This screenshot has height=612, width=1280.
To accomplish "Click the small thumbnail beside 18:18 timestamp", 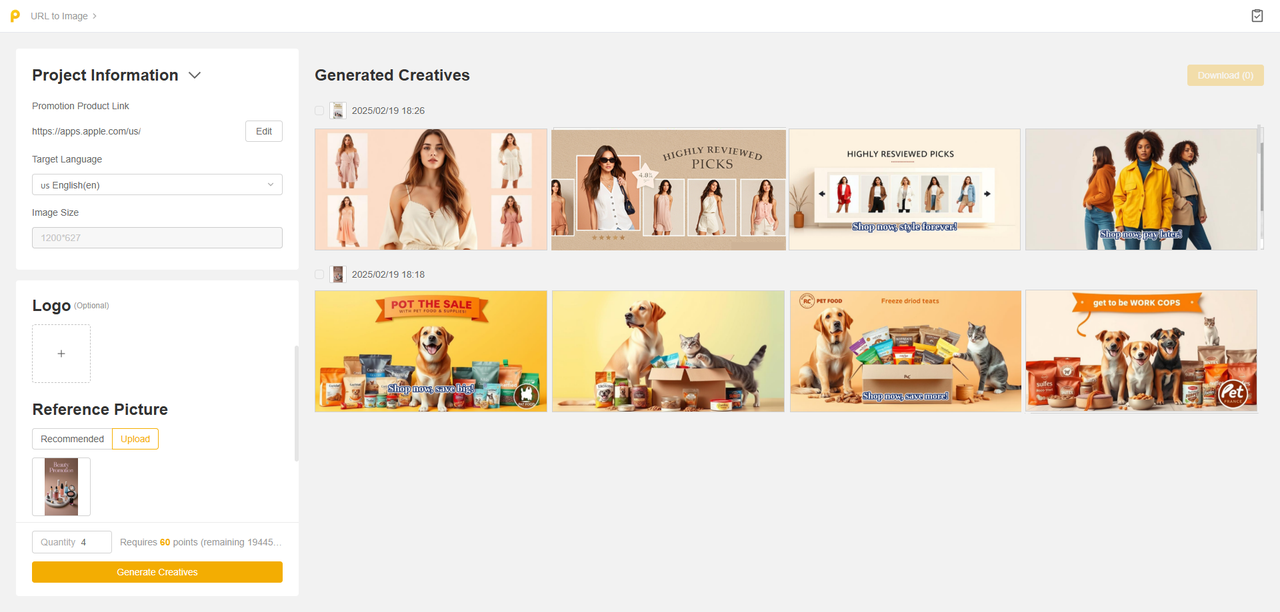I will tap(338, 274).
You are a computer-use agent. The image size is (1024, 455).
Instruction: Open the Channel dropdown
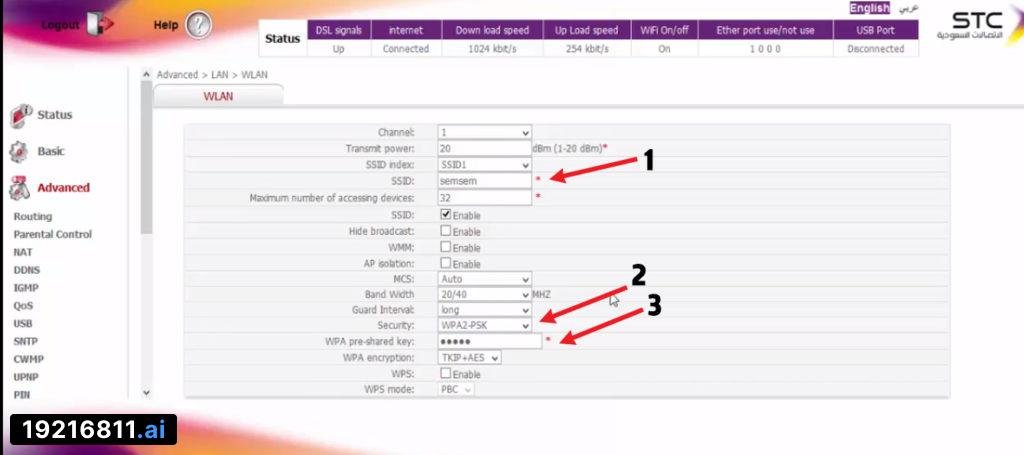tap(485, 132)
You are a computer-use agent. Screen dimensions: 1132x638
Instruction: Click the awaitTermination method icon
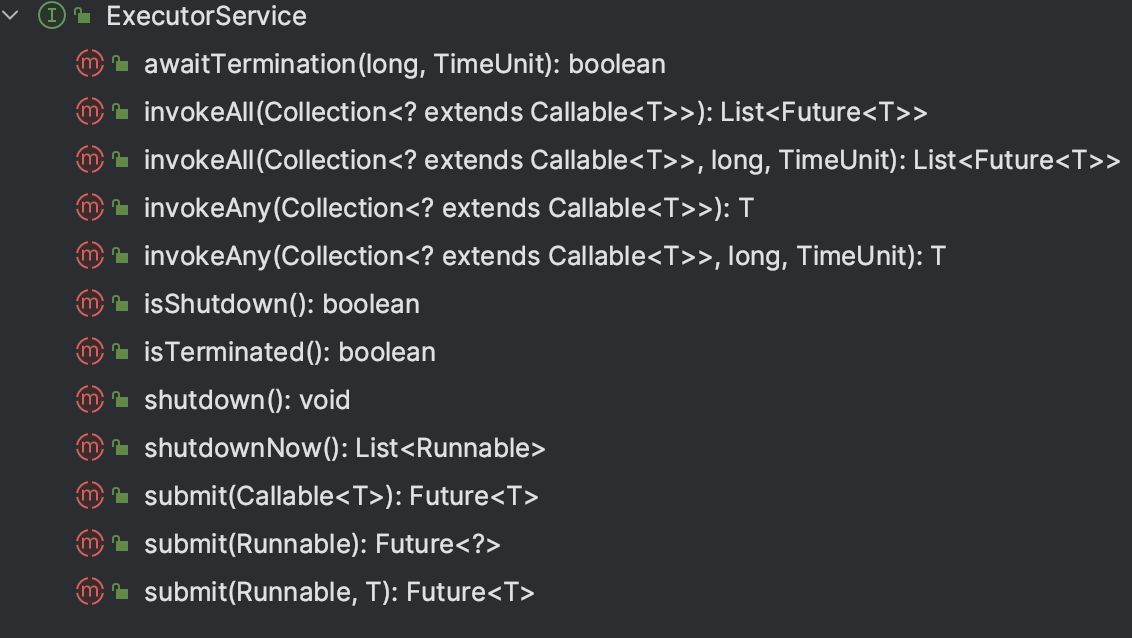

--

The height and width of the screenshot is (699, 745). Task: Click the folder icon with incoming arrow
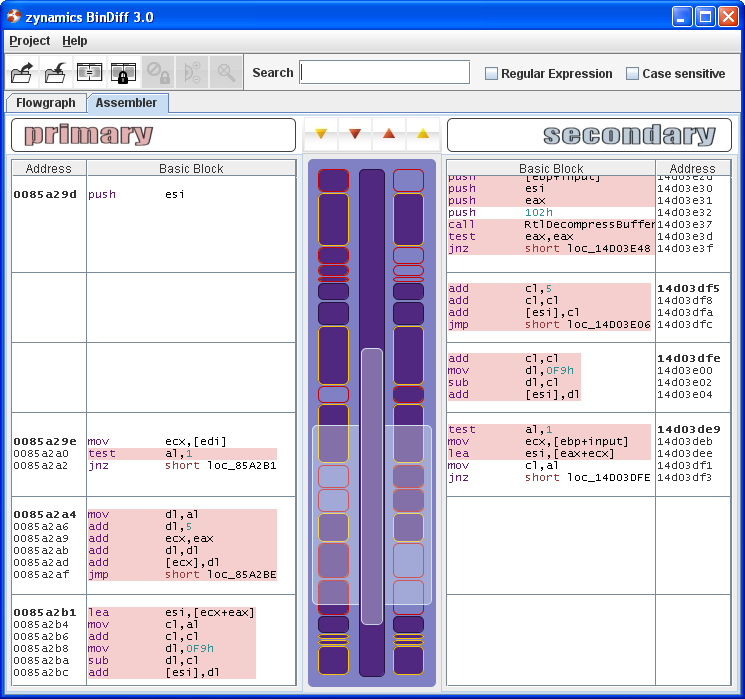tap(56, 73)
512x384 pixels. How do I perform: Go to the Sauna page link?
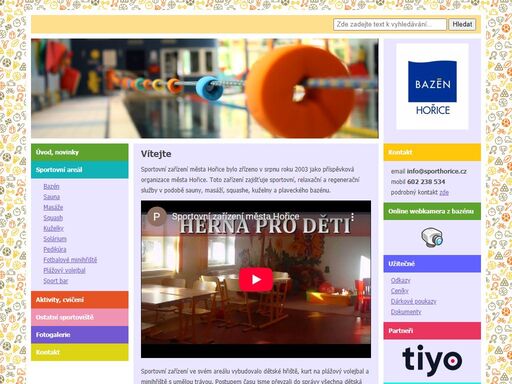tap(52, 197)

* * *

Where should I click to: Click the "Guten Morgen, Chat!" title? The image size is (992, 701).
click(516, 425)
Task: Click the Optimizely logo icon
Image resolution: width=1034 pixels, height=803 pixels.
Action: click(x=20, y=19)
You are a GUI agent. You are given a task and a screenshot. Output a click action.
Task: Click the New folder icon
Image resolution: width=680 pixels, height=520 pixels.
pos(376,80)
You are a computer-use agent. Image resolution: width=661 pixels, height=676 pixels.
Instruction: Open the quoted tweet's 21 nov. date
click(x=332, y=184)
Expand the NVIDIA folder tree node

*Instructions to follow*.
State the number of lines in the material holding the word "agent". Add nothing else.

*Exercise answer*.
4